= Audrey Cruddas =

English painter

Audrey Cruddas (1912–1979) was an English costume and scene designer, painter and potter.

==Biography==
Born in Johannesburg, South Africa, Cruddas moved to England with her parents when she was an infant. After leaving school she studied art at St John's Wood School of Art, Royal Academy Schools, and Bram Shaw School of Drawing and Painting. During the Second World War, she worked as a 'Land Girl' in the Women's Land Army. At the end of the conflict she began to design costumes for the theatre and was quickly talent spotted by the dancer and actor Sir Robert Helpmann. Cruddas soon became one of the leading modern theatre designers of the post war period.

Cruddas' first commission was designing costumes for The White Devil at the Duchess Theatre, London (1947). This production starred her friend and mentor Robert Helpmann. Other early career highlights were for John Burrell’s 1947 Old Vic production of Taming of the Shrew and Verdi's, Aida at Convent Garden (1948). Notable later productions include Michael Benthall’s Old Vic productions of Julius Caesar (1955), Cymbeline (1957), and Hamlet (1958), and Peter Potter's Edinburgh Festival production of ‘The Wallace’ (1960).

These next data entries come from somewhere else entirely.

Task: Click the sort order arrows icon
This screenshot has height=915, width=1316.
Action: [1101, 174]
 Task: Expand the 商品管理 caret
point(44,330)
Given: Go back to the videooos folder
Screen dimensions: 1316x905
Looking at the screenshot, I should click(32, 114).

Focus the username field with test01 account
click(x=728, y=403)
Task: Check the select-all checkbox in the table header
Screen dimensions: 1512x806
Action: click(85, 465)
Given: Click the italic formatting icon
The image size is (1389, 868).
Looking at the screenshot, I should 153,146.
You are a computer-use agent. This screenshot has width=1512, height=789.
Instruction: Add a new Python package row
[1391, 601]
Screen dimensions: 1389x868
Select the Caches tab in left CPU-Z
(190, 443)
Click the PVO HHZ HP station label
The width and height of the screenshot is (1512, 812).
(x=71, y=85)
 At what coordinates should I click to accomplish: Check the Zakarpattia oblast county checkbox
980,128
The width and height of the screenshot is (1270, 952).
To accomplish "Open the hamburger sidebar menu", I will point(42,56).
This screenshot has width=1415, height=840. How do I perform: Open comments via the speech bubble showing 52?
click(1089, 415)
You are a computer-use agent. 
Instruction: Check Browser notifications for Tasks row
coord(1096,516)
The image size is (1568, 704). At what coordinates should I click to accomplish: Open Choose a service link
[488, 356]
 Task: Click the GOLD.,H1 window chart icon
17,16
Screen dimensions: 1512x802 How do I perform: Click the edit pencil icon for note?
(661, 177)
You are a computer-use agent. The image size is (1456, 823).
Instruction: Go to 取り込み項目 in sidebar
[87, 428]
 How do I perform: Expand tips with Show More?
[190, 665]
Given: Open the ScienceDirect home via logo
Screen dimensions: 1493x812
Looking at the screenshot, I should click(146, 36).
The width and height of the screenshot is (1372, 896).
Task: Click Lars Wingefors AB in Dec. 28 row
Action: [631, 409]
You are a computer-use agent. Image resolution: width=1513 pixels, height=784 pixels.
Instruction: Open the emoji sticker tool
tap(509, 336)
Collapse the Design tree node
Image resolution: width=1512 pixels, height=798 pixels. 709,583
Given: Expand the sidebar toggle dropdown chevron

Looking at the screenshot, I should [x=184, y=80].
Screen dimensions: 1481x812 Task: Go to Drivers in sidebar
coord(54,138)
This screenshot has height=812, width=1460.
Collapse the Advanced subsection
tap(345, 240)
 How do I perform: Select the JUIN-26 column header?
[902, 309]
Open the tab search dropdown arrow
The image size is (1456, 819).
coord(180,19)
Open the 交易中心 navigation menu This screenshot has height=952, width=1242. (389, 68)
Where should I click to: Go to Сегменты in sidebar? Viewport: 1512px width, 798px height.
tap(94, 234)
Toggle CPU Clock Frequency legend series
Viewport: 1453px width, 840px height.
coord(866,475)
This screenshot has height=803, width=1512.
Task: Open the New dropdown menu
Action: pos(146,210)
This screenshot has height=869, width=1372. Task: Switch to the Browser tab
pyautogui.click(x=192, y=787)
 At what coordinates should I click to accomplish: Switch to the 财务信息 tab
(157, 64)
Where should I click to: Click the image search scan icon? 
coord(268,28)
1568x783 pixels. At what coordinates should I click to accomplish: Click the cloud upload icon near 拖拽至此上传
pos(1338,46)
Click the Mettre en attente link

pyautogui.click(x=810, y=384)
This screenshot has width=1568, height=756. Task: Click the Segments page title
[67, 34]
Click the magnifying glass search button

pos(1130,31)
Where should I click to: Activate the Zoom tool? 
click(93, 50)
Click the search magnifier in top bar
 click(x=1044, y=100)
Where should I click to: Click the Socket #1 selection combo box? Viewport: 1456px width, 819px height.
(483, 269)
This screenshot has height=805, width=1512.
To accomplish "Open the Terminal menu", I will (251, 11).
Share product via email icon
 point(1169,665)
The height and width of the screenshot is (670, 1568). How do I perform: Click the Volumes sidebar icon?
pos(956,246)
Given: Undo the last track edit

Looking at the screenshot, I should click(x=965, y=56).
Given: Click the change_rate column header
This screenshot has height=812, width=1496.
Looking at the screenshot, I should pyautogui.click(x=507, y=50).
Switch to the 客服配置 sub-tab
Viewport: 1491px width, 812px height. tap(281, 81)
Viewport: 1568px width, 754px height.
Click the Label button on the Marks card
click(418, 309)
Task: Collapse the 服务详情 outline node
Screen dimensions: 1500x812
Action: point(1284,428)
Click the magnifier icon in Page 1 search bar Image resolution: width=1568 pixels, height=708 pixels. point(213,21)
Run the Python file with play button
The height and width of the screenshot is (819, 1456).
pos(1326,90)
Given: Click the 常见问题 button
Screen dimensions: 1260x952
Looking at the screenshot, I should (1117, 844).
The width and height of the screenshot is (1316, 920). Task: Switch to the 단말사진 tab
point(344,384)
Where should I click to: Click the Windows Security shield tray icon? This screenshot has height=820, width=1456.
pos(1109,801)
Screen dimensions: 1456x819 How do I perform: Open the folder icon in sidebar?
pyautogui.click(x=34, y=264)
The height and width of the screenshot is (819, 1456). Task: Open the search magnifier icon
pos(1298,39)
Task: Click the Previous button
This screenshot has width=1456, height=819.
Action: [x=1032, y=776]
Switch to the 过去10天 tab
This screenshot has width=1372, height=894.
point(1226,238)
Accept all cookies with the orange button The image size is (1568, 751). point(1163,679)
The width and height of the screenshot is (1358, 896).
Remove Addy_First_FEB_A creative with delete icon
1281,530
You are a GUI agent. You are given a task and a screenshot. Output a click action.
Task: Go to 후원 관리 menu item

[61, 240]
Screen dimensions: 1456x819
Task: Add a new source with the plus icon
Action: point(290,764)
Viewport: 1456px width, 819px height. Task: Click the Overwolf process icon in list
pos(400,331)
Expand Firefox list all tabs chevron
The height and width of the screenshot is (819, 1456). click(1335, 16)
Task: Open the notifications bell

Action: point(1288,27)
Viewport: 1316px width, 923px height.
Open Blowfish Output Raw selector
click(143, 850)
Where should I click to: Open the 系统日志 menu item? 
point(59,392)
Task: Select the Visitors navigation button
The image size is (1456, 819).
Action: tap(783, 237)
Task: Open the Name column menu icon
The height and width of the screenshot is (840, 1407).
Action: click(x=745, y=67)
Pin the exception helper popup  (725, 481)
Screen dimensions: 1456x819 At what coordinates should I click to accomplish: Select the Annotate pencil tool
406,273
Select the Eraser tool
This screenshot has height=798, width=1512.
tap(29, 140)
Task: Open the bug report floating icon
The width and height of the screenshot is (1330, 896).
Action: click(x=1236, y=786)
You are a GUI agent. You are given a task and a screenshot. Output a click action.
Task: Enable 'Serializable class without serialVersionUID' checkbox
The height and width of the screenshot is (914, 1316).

In 1952, Cruddas illustrated a Folio Society edition of William Shakespeare’s, The Tragedy of Antony & Cleopatra (the forward of this edition was written by her friend, Laurence Olivier) and the book was republished again in 1963. Although best known for her theatre work she was an accomplished artist in different mediums – painting, drawing and ceramics. That same year, she also won the Donaldson Award for outstanding achievement for her designs for Caesar and Cleopatra.

In the early 1950s, Cruddas moved to the Essex village of Great Bardfield. At Bardfield she became involved with the dynamic art community which included: John Aldridge, Edward Bawden, George Chapman, Stanley Clifford-Smith, Joan Glass, Walter Hoyle, Sheila Robinson, Michael Rothenstein, Marianne Straub, among others. During this period she focused on watercolour paintings.

Cruddas lived in Walton House, Great Bardfield (next door to Edward Bawden's Brick House) during most of the 1950s and she was an important member of the art community that lived in the Essex village. In the 1960s, she moved to Bank House, Botesdale, Suffolk. During her exhibiting career, her paintings were shown at the Islington Galleries and the Augustin Gallery, Holborn.

Cruddas' work is in the collections of the Victoria and Albert Museum, the British Museum and the Fry Art Gallery at Saffron Walden.

==Bibliography==
- David Buckman, The Dictionary of Artists in Britain Since 1945, Art Dictionaries Ltd, Bristol, 1998.
- Martin Salisbury (ed), Artists at the Fry, Ruskin Press, Cambridge, 2003.
- Frances Spalding, 'The Women of Bardfield' (exhibition catalogue), Fry Art Gallery, Saffron Walden, 2010.